KNN is a `supervised machine learning` algorithm that can be used to solve both `classification` and `regression` problems.

It is a `non-parametric`, lazy learning algorithm. `Non-parametric means that it does not make any assumptions on the underlying data distribution`. `Lazy` learning means that it does not require any training data points for model generation. All training data used in the testing phase. This makes training faster and testing phase slower and costlier.

KNN algorithm at the training phase just stores the dataset and when it gets new data, then it classifies that data into a category that is much similar to the new data.

The `idea` behind KNN is to find the `K nearest neighbors` to a given data point and then use their labels or values to make a prediction.
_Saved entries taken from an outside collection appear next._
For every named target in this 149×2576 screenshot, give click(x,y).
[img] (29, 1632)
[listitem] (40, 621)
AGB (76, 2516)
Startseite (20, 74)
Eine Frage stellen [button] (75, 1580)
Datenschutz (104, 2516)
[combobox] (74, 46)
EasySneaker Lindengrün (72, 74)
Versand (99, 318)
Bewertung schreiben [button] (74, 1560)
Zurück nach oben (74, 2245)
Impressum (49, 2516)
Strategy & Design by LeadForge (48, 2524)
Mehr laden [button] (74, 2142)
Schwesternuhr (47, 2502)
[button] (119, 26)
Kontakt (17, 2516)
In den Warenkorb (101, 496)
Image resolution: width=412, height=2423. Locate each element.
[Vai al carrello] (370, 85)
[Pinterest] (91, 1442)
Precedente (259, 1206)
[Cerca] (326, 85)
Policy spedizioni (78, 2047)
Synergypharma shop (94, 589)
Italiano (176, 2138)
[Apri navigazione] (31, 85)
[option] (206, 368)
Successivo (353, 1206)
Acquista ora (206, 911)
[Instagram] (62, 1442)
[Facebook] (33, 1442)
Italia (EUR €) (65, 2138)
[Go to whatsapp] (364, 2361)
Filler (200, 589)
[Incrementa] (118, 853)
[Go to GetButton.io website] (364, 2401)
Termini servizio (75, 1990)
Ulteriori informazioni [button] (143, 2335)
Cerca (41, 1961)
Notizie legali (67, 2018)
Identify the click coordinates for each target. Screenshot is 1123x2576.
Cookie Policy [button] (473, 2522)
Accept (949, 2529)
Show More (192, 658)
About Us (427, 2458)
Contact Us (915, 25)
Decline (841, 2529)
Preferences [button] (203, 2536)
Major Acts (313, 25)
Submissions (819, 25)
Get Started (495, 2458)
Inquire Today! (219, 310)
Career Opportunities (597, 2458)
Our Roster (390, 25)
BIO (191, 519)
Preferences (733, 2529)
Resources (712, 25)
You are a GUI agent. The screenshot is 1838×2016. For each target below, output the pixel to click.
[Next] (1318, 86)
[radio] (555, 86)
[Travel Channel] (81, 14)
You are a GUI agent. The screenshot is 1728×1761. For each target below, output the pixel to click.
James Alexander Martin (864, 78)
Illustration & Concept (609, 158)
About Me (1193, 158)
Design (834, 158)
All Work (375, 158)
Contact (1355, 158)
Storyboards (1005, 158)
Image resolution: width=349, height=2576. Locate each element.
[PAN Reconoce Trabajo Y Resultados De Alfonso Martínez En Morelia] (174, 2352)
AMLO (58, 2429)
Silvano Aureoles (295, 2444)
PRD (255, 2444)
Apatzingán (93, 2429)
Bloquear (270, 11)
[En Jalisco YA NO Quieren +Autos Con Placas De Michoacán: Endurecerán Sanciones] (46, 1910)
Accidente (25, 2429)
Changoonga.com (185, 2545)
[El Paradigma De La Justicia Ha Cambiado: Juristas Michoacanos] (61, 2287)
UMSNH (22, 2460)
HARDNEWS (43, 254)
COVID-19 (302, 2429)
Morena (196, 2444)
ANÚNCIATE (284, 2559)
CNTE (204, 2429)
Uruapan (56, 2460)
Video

In KNN, the label of the K nearest neighbors is used to determine the class of the data point. For example, if K=5 and the 5 nearest neighbors to a data point all belong to class A, then the data point is also classified as class A.

KNN can also be `slow` for `large datasets`, as it requires computing the `distance` between every data point and the query point.

## Merits & Demerits

1. Simple
2. Training Phase not needed
3. Versatile (Euclidean, Manhattan, Minkowski, Hamming distances)

- Requires more computation power on large datasets.
- Sensitive to imbalance data (bias data).
- Sensitive to irrelevant features


## Applications

1. Recommendation System
2. Financial Services
3. Banking System (Fraud Detection)
4. Healthcare Systems

![KNN](./images/knn.png)

![KNN Distances](./images/knn_distances.png)

____

## Euclidean / Pythagorean Distance

Euclidean distance is a measure of the distance between two points in a Euclidean space, and is often used in machine learning algorithms such as KNN to find the nearest neighbors to a given data point.

The Euclidean distance between two points `x` and `y` in an `n-dimensional space` is defined as:

`d(x, y) = sqrt(sum((x_i - y_i)^2))`

where `x_i` and `y_i` are the ith components of the vectors x and y, respectively.

For example, if x = [1, 2, 3] and y = [4, 5, 6], then the Euclidean distance between x and y is:

## Manhattan Distance

The Manhattan distance, also known as the L1 distance, is a measure of the distance between two points in a grid-like or rectangular space. 

It is called the Manhattan distance because it measures the distance as taxi would have to travel in a city like Manhattan, where the streets are arranged in a grid and the taxi can only move along the streets. Travels in blocks.

![Difference](./images/euclidean_vs_manhattan.png)

## Minkowski Distance

The Minkowski distance is a generalization of the Euclidean and Manhattan distances, and is used to measure the distance between two points in a multi-dimensional space.

The reason why we use Minkowski distance instead of Euclidean and Manhattan distance is because of its `flexibility`, and sometimes the nature of the data is such that we have to use both because we want to check the comparison.

![Minkowski Distance](./images/Minkowski_Distance.png)